Entries supplied:
§ §
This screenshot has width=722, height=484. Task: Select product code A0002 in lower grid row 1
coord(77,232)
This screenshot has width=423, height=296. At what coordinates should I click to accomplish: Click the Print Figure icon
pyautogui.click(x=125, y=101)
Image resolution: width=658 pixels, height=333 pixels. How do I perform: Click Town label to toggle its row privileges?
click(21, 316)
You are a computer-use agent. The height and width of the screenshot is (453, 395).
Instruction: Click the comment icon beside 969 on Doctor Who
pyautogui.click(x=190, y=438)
§ §
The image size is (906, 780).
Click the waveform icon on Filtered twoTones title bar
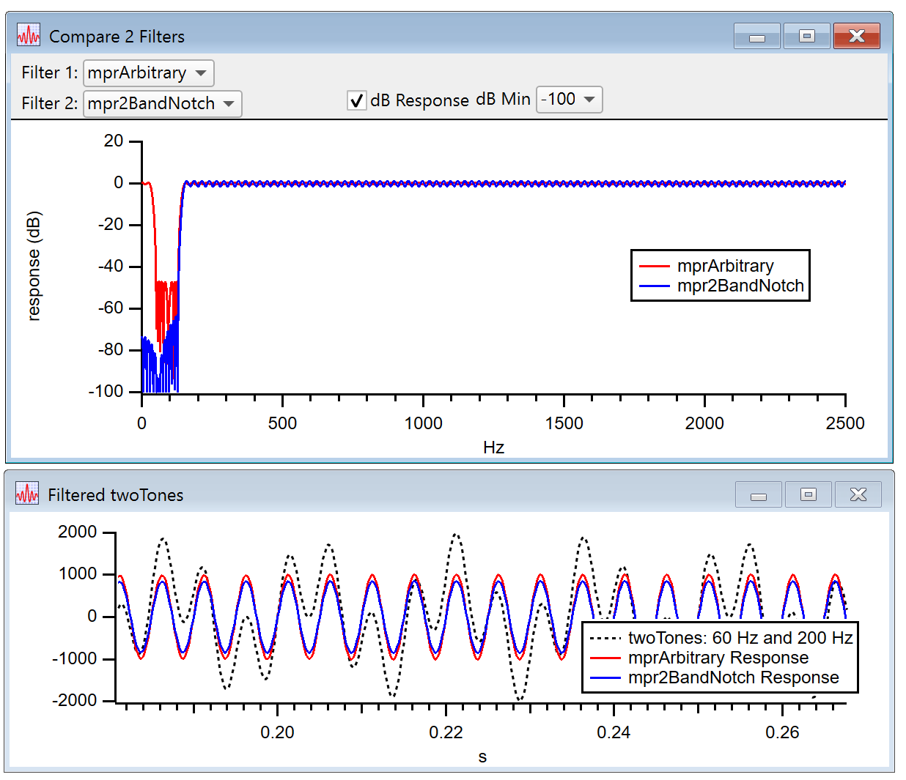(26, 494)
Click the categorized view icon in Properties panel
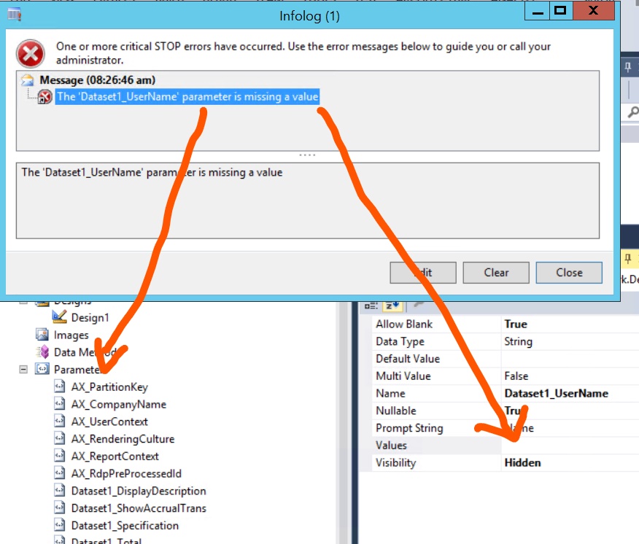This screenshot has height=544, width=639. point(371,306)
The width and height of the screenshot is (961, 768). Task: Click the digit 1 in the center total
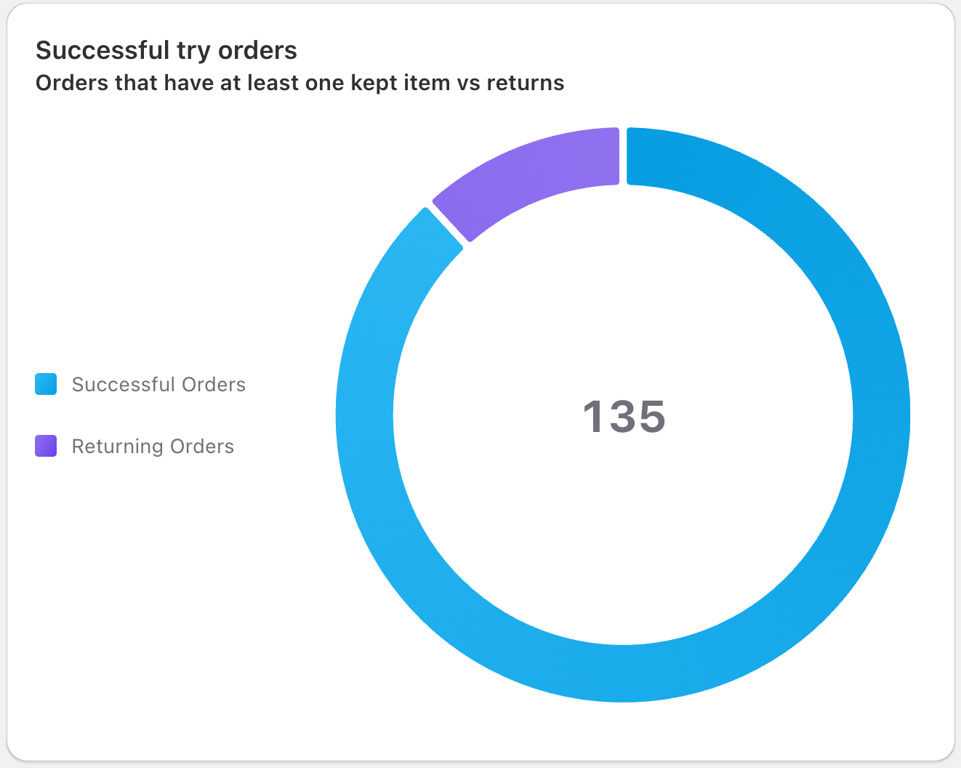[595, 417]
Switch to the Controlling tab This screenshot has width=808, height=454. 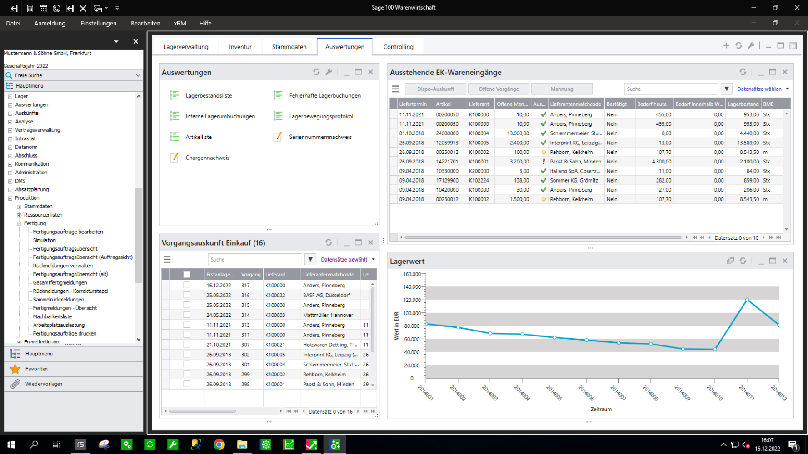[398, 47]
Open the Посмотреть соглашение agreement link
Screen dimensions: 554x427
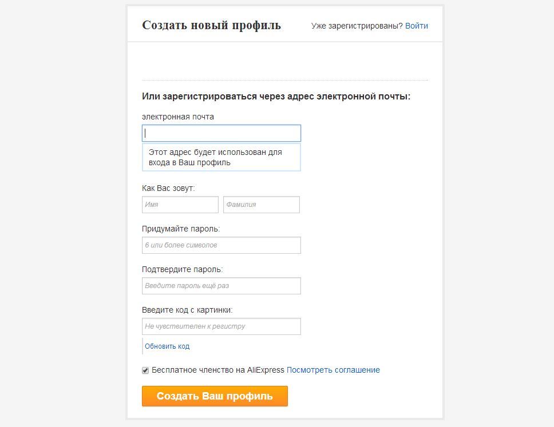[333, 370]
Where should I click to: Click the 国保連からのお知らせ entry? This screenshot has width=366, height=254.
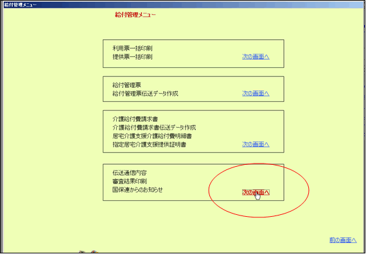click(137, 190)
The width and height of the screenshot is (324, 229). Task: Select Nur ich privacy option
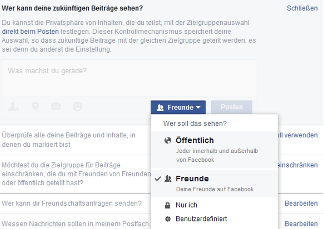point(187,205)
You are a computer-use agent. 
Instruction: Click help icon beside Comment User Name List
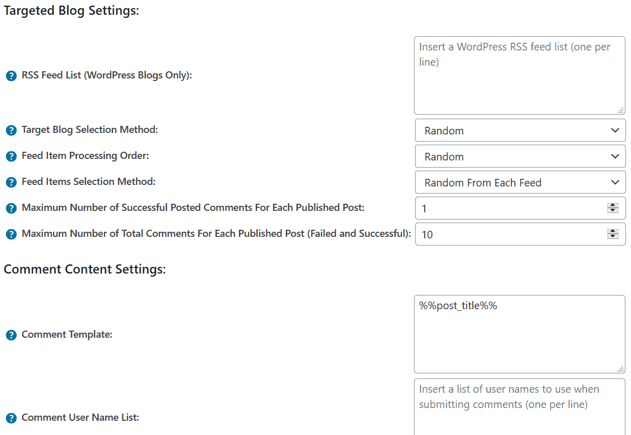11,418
§ §
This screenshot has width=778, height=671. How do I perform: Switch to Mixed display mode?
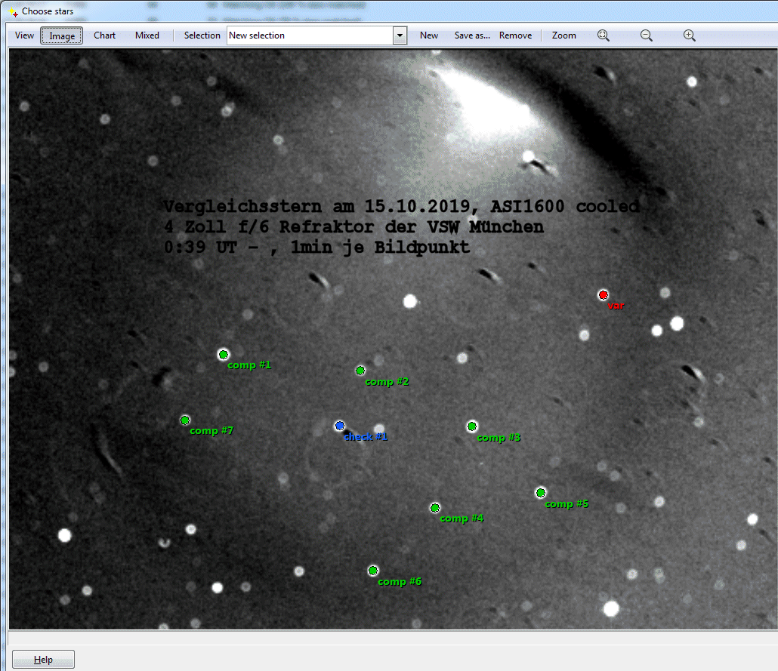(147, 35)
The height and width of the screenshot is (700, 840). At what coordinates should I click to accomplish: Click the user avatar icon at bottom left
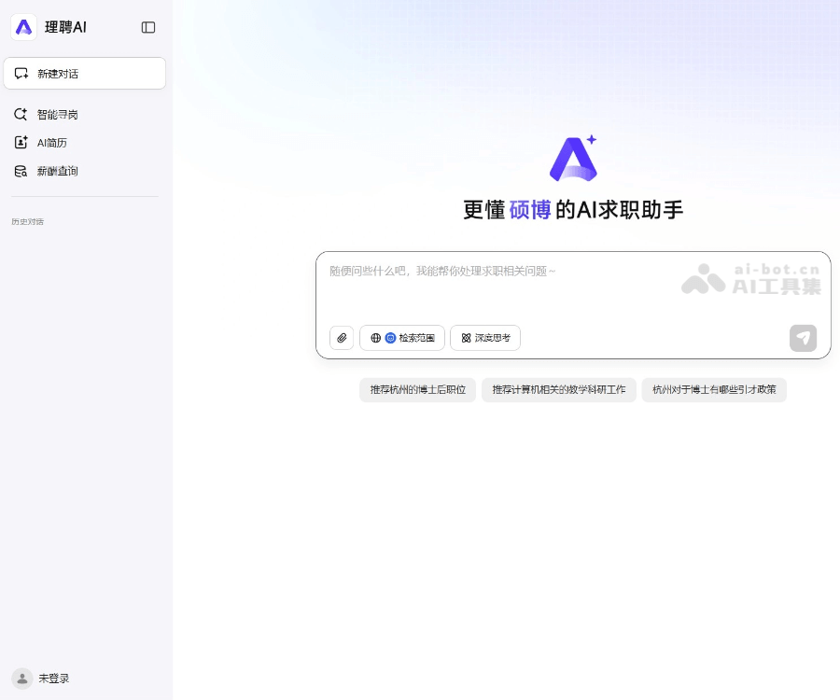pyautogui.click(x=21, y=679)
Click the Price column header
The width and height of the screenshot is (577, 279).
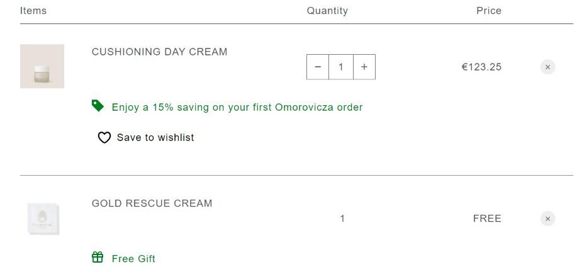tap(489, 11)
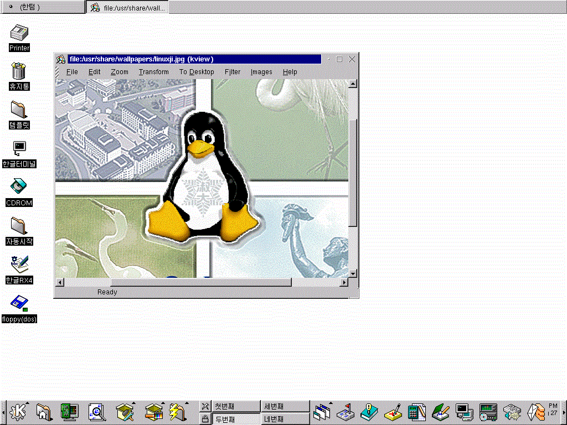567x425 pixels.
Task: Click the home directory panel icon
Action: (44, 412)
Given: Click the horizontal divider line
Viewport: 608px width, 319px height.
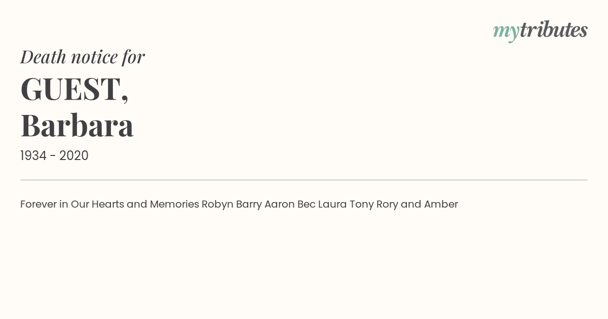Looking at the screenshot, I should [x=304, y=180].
§ §
Exercise aim: Here the job is to copy the stretch of records from the line containing "This screenshot has width=778, height=671." through the line containing "Given: Click the horizontal divider line", word for word. Leave every picture out.

Reply to the exercise:
This screenshot has width=778, height=671. How do I perform: Switch to Mixed display mode?
(147, 35)
The height and width of the screenshot is (700, 840). At what coordinates should I click to accomplish: Click the user avatar icon at bottom left
pyautogui.click(x=21, y=679)
Click the Price column header
The width and height of the screenshot is (577, 279).
tap(489, 11)
567x425 pixels.
Task: Click the home directory panel icon
Action: (44, 412)
Given: Click the horizontal divider line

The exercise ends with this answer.